Visibility matters, and in this post we’re going to tell you everything you need to know about Instagram’s algorithm, including what it is, what it means for businesses, and how you can come out on top (both literally and figuratively).

What Is the Instagram Algorithm?

Instagram’s algorithm went into place last year, and Instagram simply stated that the algorithm would prioritize content in the feed based on what it thought each user wanted to see. This was a big move away from the linear time-based model it had started with, where all posts were showed in the order of when they were posted. The algorithm sounded extremely similar to Facebook’s, which works on the same premise, and made brands nervous.

We don’t know the exact equation that Instagram uses for its algorithm, but it’s clear that it takes two things into account to sort an individual users’ feed:

  • Relevance, evaluated by which profiles and posts users interact with
  • Engagement, calculated by likes, comments, and regrams.

What Does This Mean for Business Profiles?

Instagram’s algorithms haven’t hit businesses nearly as hard as Facebook’s.

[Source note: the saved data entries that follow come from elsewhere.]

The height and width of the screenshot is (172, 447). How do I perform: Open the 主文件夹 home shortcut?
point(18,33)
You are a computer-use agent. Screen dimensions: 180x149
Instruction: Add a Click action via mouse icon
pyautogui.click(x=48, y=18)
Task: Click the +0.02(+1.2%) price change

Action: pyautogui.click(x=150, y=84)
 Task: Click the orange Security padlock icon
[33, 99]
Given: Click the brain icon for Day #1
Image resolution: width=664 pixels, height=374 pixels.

That being said, our posts are still held to the same standards as everyone else’s, and we need engagement in order to maintain high visibility. Since it is slightly more difficult to get engagement from customers compared to engagement from actual, real-life friends, this is still a challenge. Still, as the example below proves, people are still more than happy to engage with brands’ content on Instagram.

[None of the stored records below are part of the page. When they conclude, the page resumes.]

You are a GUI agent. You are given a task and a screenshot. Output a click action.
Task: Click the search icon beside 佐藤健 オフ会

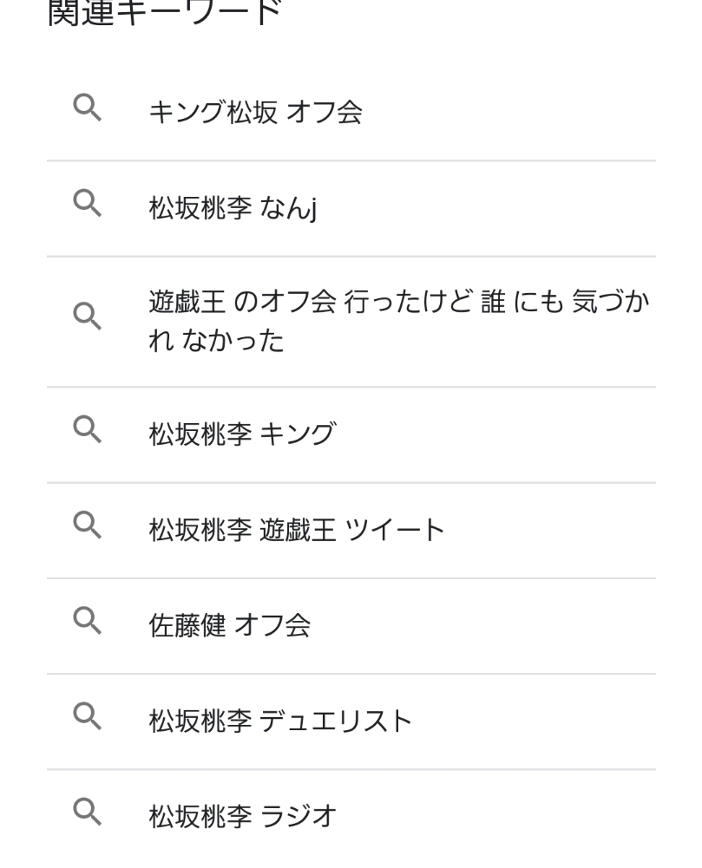[x=87, y=620]
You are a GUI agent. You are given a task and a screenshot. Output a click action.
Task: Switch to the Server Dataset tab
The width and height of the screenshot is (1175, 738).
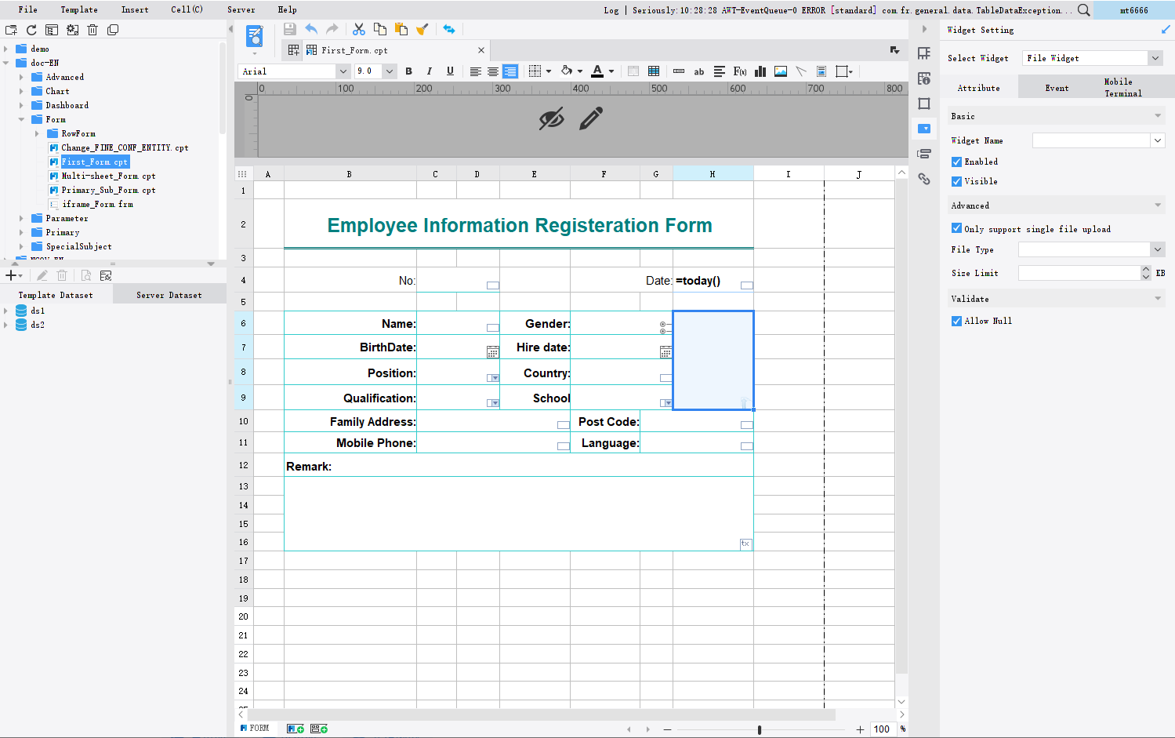(169, 294)
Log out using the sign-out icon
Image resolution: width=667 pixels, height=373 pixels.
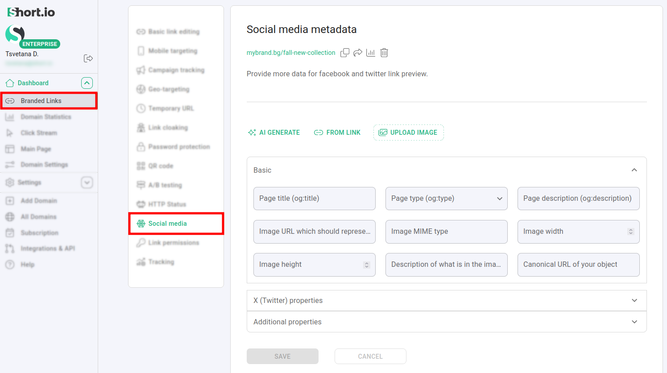[x=88, y=58]
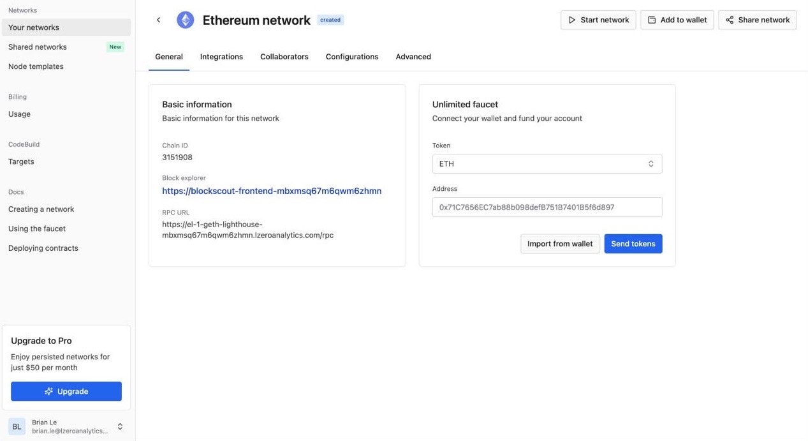The image size is (808, 441).
Task: Click the BL user avatar
Action: (17, 426)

Understanding the Instagram Algorithm

Understanding the Instagram Algorithm


Because of this, we need to understand how to get around Instagram’s algorithm so we can ensure that our content is showing up as high as possible in our users’ feeds. To do this, we need to get as much engagement on our posts as possible. While this is always a good goal, it’s more essential than ever for long-term success of our marketing efforts on the platform.

How to Beat Instagram’s Algorithm for Top Placement

If you want to maintain high levels of engagement on Instagram, you need to know how to beat Instagram’s algorithm. There are three key ways to do this.

Identify Top Content

The first is to identify your top performing content, which you can do with analytics tools like Metricool. By identifying top content, you can start to track trends of makes your top content so high performing. You might notice patterns in certain hashtags (like industry specific hashtags vs. broad appeal hashtags), different types of posts (announcements vs. tutorials vs. user generated content), and different visual formats (like video vs. image vs. multi-image posts).

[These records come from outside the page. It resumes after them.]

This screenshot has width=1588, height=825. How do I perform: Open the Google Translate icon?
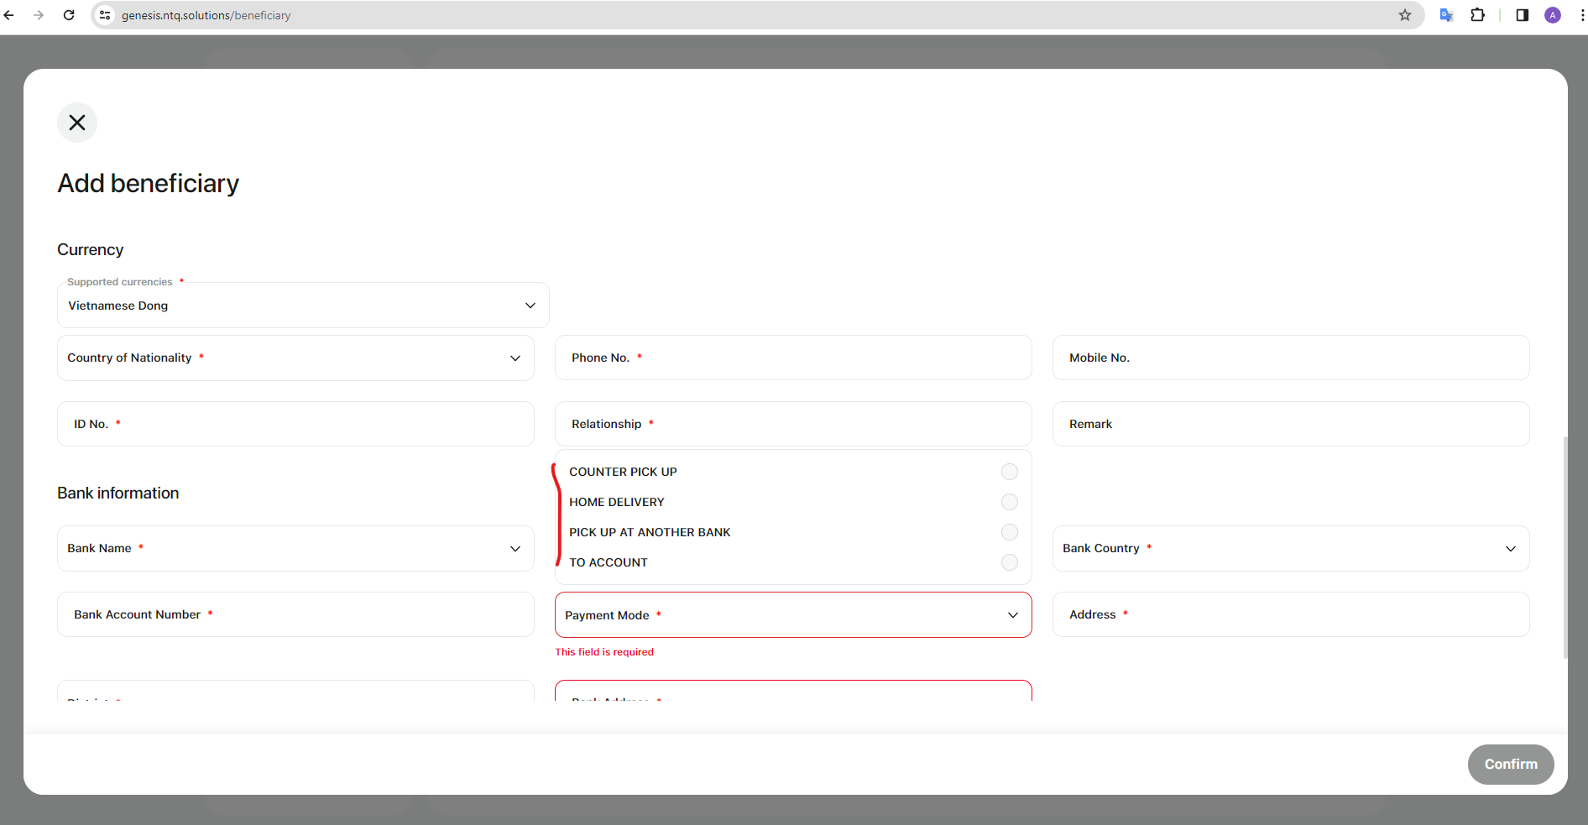(1446, 15)
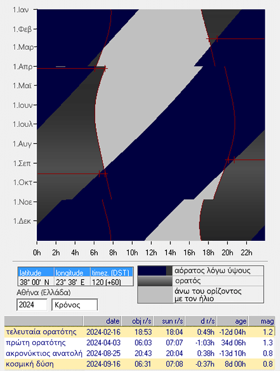Click the year field showing 2024
This screenshot has height=371, width=280.
(x=32, y=305)
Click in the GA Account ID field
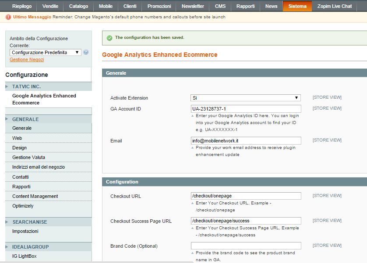Screen dimensions: 367x263 coord(246,109)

Track these trends over time, and see what gets you the most comments and likes both together and separately, and create content that’s similar to your best posts to ensure continued engagement.

Instagram Engagement


Post at Peak Times

You’ll also want to post at peak times; posts that get an initial surge of engagement right after they’re posted will stay floating around the top of users’ feeds for longer. This helps your visibility significantly, which encourages further engagement; it’s a powerful combination that gives you continued momentum instead of sending you further and further down users newsfeeds.

Since posting at peak hours will help you get that engagement as soon as possible, this is the very best strategy we’ve got to stay at the top of users’ feeds in the current Instagram algorithm.

Peak posting times will vary for every business; a college bookstore, for example, would almost certainly have an audience with very different peak hours than an audience from a chiropractor’s office.

You can use Metricool to see your Instagram audience’s peak hours online. You should also check what time zone the largest majority of your audience falls in; this will help you optimize results.


Create Posts Designed to Generate Engagement

Finally, you should create posts that that are designed to encourage engagement. While we want all of our posts to get engagement, some are more optimized for it than other, especially considering that some are designed to get sales instead.

Generating Engagement on Instagram

These posts can ask questions, ask for users’ opinions, or encourage users to comment or even tag their friends. You want to be careful with this last one—you can technically ask the question “do you have a friend who would love our gym?” but you can’t directly ask users to tag their friends in irrelevant posts, at least not in Instagram contests.


While Instagram’s algorithm hasn’t had the same kind of apocalyptic effects that Facebook’s has had for businesses’ organic reach, it still matters and must be taken into consideration when creating content.

If you want to get eyes—and engagement—on your posts, just follow the steps outlined in this post and you’ll be just fine. The key is to get a surge of engagement as soon as possible after posting, which will keep you at the top of users’ feeds instead of sinking into Newsfeed oblivion.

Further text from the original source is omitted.